Recevoir un diagnostic de maladie incurable est une expérience terrifiante, peu importe la façon d’envisager la chose. La sclérose en plaques est une maladie imprévisible; elle peut tout faire basculer du jour au lendemain. Ce degré d’incertitude peut perturber grandement la santé mentale. Comme pour tous les grands événements de la vie, chaque personne aborde la situation différemment. Erin Truax, elle, a vécu une prise de conscience. Elle a commencé à dresser une liste de choses à faire pendant qu’elle en a encore les capacités. D’abord intitulée « Choses à faire avant qu’il soit trop tard », la liste a été rebaptisée « Choses à faire parce que je peux ». Elle la motive à réaliser des rêves qu’elle aurait autrement remis à plus tard.
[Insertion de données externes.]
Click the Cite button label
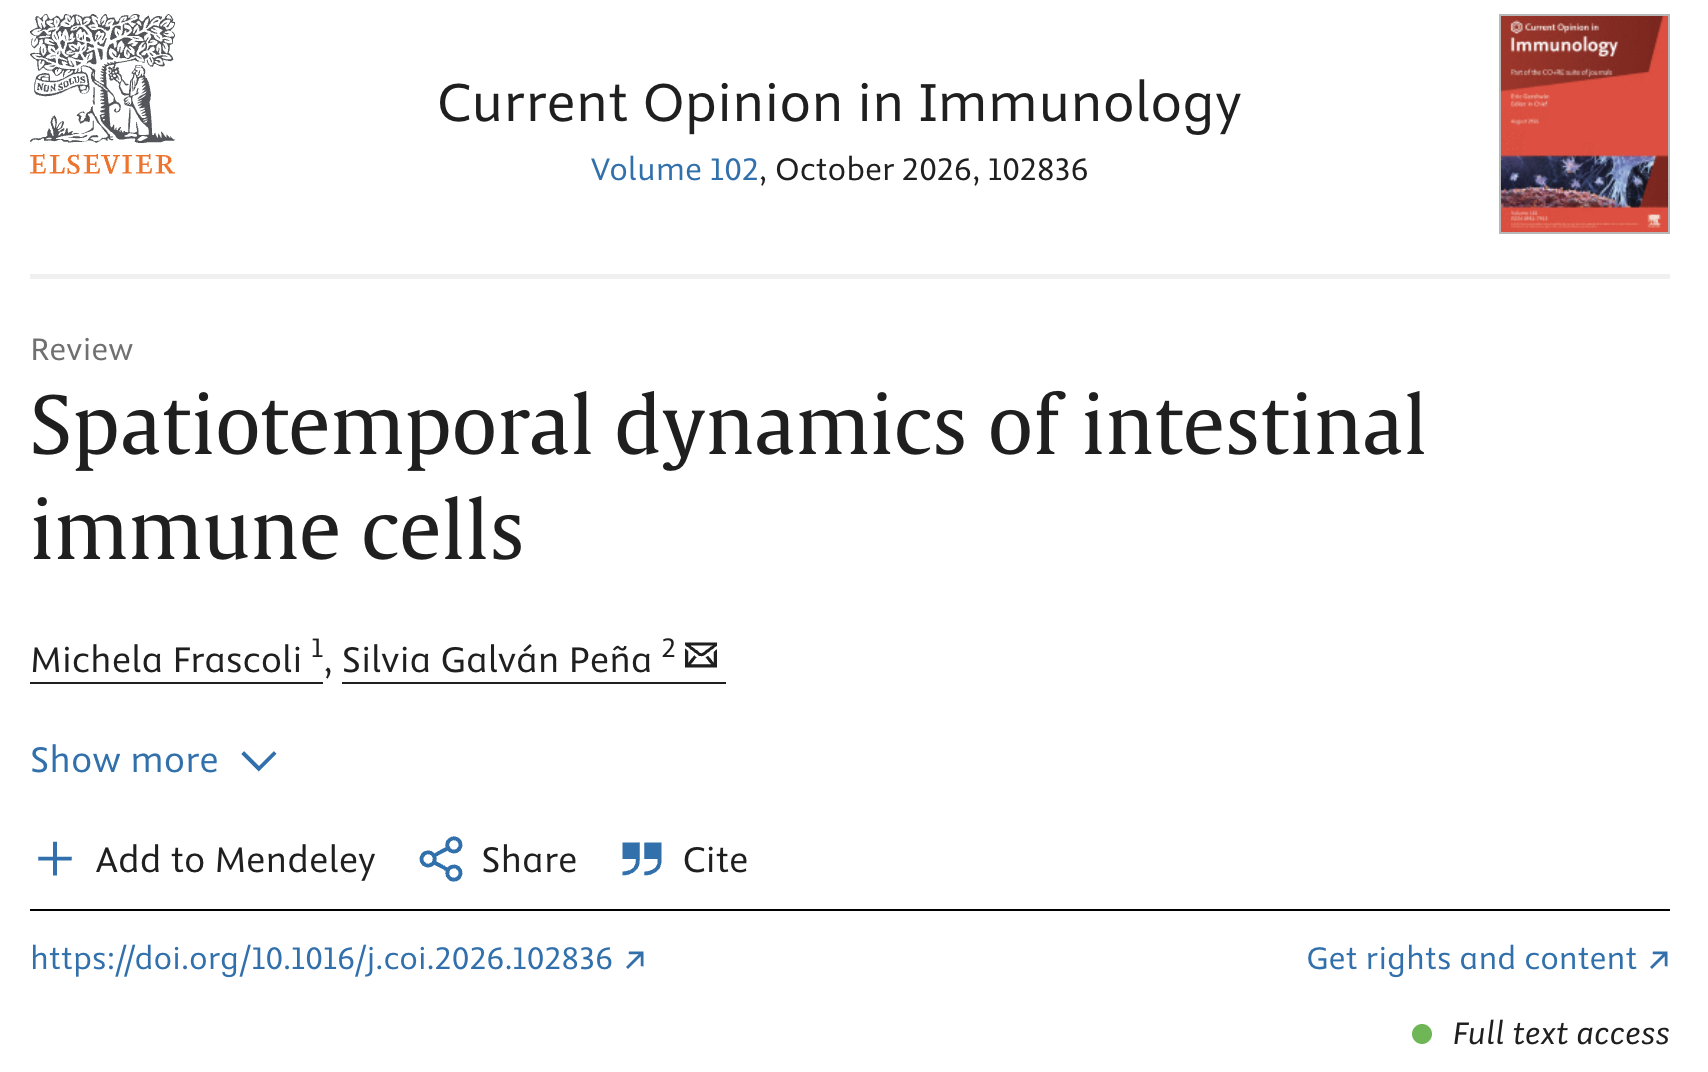1708x1072 pixels. pos(715,860)
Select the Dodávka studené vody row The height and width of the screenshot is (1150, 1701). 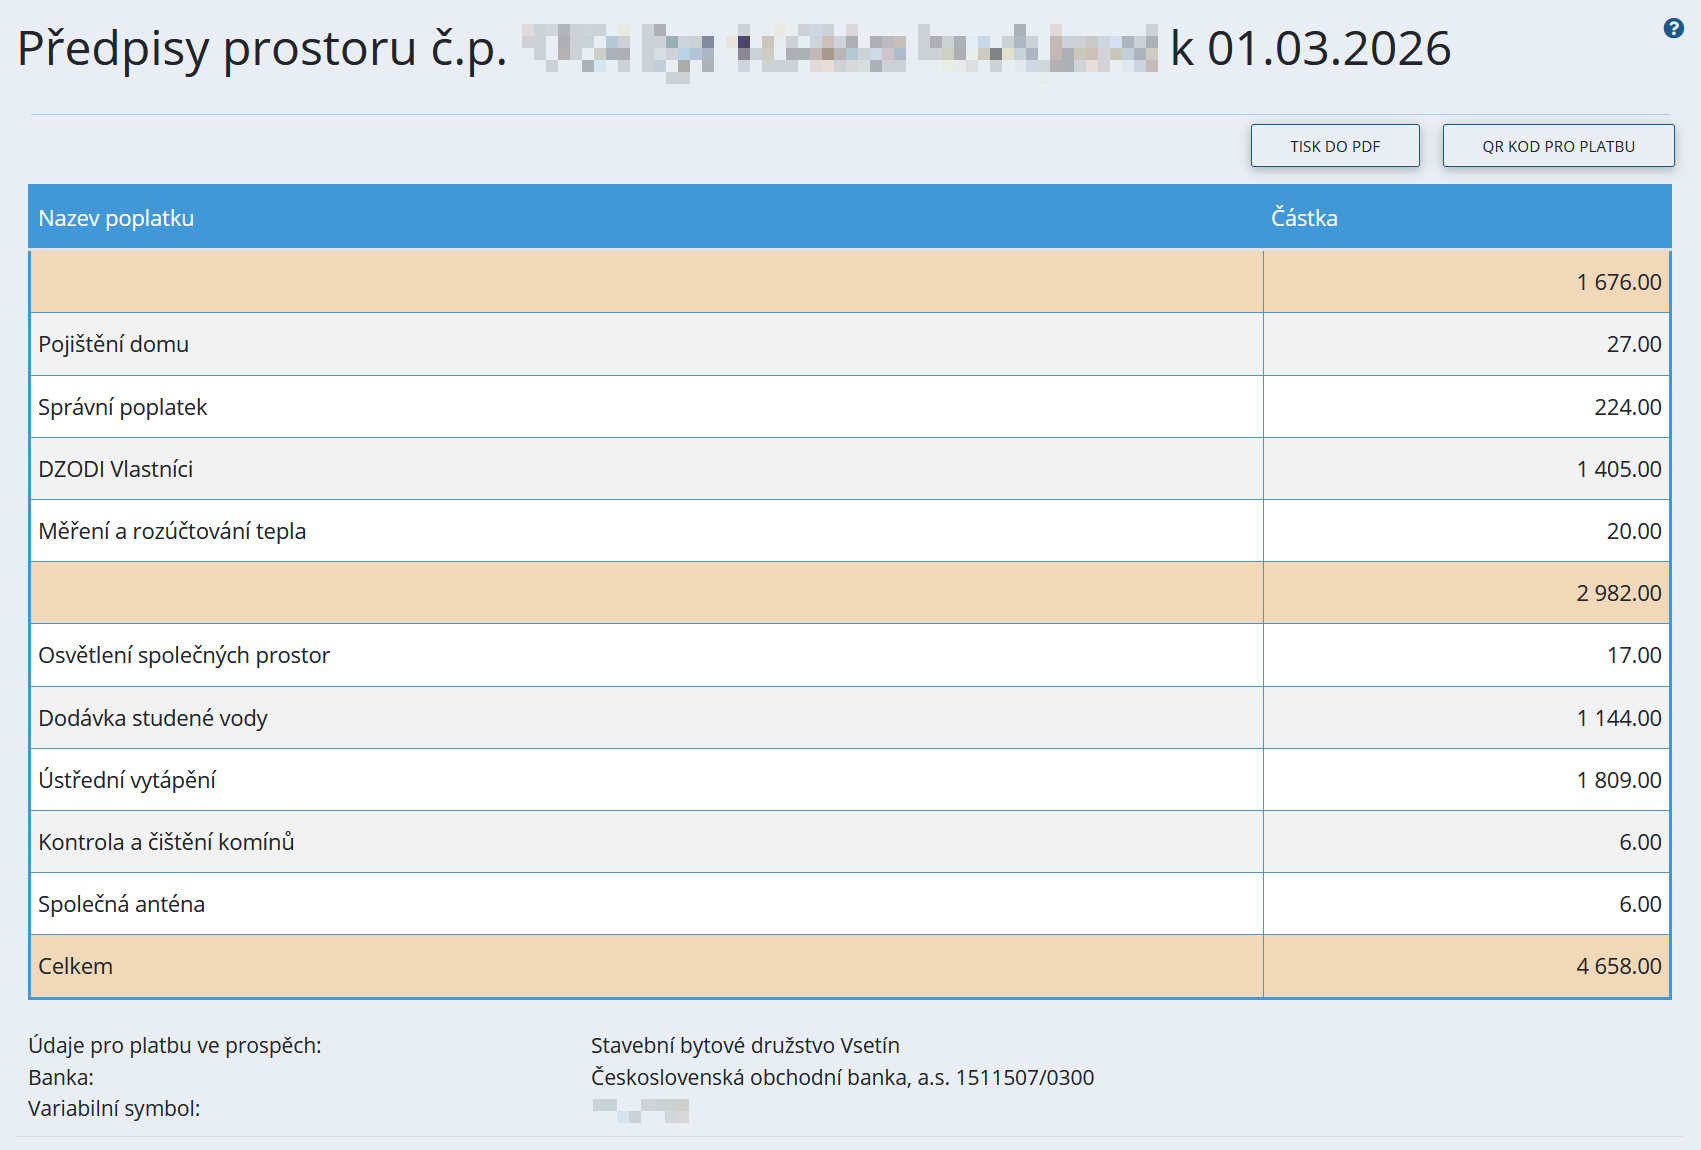coord(153,718)
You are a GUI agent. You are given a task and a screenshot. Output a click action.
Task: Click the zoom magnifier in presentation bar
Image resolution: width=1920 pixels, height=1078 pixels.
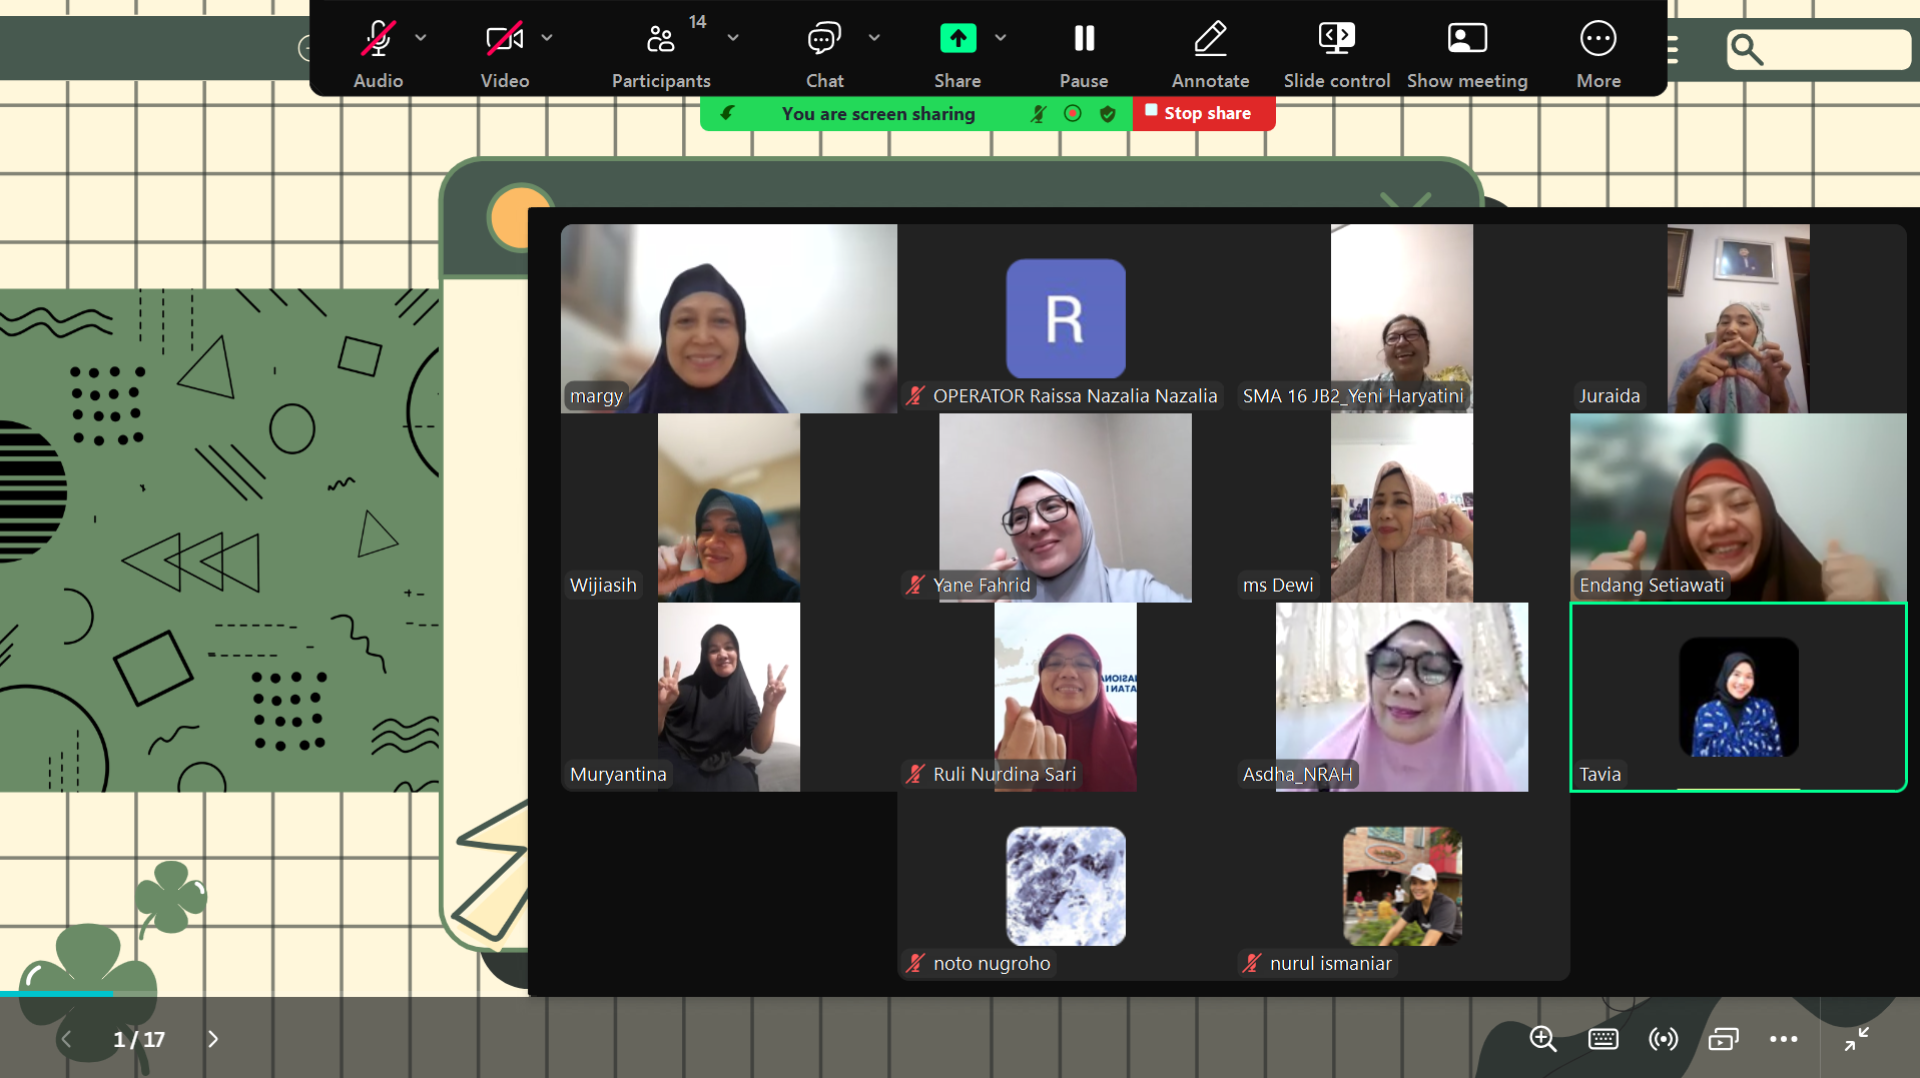click(1543, 1039)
« Il y a une dizaine d’années, j’ai servi de mentor à une fillette qui avait le cancer et devait se faire amputer une partie de la jambe. Nous sommes encore proches aujourd’hui. En fait, elle vient juste de participer pour la première fois aux Jeux paralympiques. Au moment de sa chirurgie, j’avais gravi toutes les marches de la Tour CN pour l’encourager. Parce que je le pouvais. Je crois désormais que si je peux faire quelque chose, je dois le faire. »

 

« Au cours des quinze derniers mois, j’ai seulement rayé quelques éléments de ma liste :

– Prendre des leçons de ski (je vais continuer).

– Suivre un cours d’initiation au tennis (j’ai adoré).

– Participer à ma première Marche de l’espoir Mandarin avec mon équipe de 20 personnes, les Truax Trekkers.

– Faire un voyage avec ma plus jeune cousine, qui a 23 ans de moins que moi.

– Commencer le Pilates – j’ai découvert que le Pilates est le meilleur exercice qui soit lorsque je veux me libérer l’esprit et prendre soin de mon corps.

 

« Toujours sur ma liste :

– Conduire une auto de course.

 

« Je prends les suggestions, mais il est hors de question de je fasse un saut en parachute.

 

« Mon diagnostic de SP m’a appris à ne rien tenir pour acquis. J’apprécie les moments les plus simples et je célèbre chaque victoire. »

 

Des jours sombres

« J’ai eu de mauvaises journées. Parfois, je pleure simplement parce que l’aiguille fait plus mal que d’habitude. Il m’arrive aussi de me sentir très faible. N’allez surtout pas croire que j’avais toujours une belle attitude positive pendant les cinq ou même les dix premiers mois. La tristesse n’est cependant pas un remède, et je pense qu’il est important d’écouter qui nous sommes et ce que nous voulons.

« Je me suis fait un devoir d’expliquer aux gens ce qu’est la SP et quels sont ses effets. Je veux que la cause leur tienne à cœur, car ça me donne de l’espoir. J’ai donc décidé d’agir. J’ai commencé à mener des activités de défense des droits et des intérêts et à recueillir des fonds. Nous devons tous décider comment tirer le meilleur parti de notre situation. Trouver ce qui nous rend positifs et nous donne envie d’avancer. Il suffit qu’une seule personne vienne me voir après une conférence pour me dire que je lui donne envie de raconter son histoire, et j’ai l’impression d’être utile. »

Quand son moral n’y est pas du tout, Erin se dorlote en prenant des bains chauds, en faisant de courtes siestes et en passant du temps avec son chien.

 

Un de vos proches vient de recevoir un diagnostic de SP? Voici les conseils d’Erin :

  • Écoutez attentivement ses besoins.
  • Demandez-lui comment le soutenir.
  • Respectez ses limites et ses volontés.
  • N’ayez pas peur de poser un geste positif.
  • N’oubliez pas qu’il s’agit de la même personne qu’avant le diagnostic.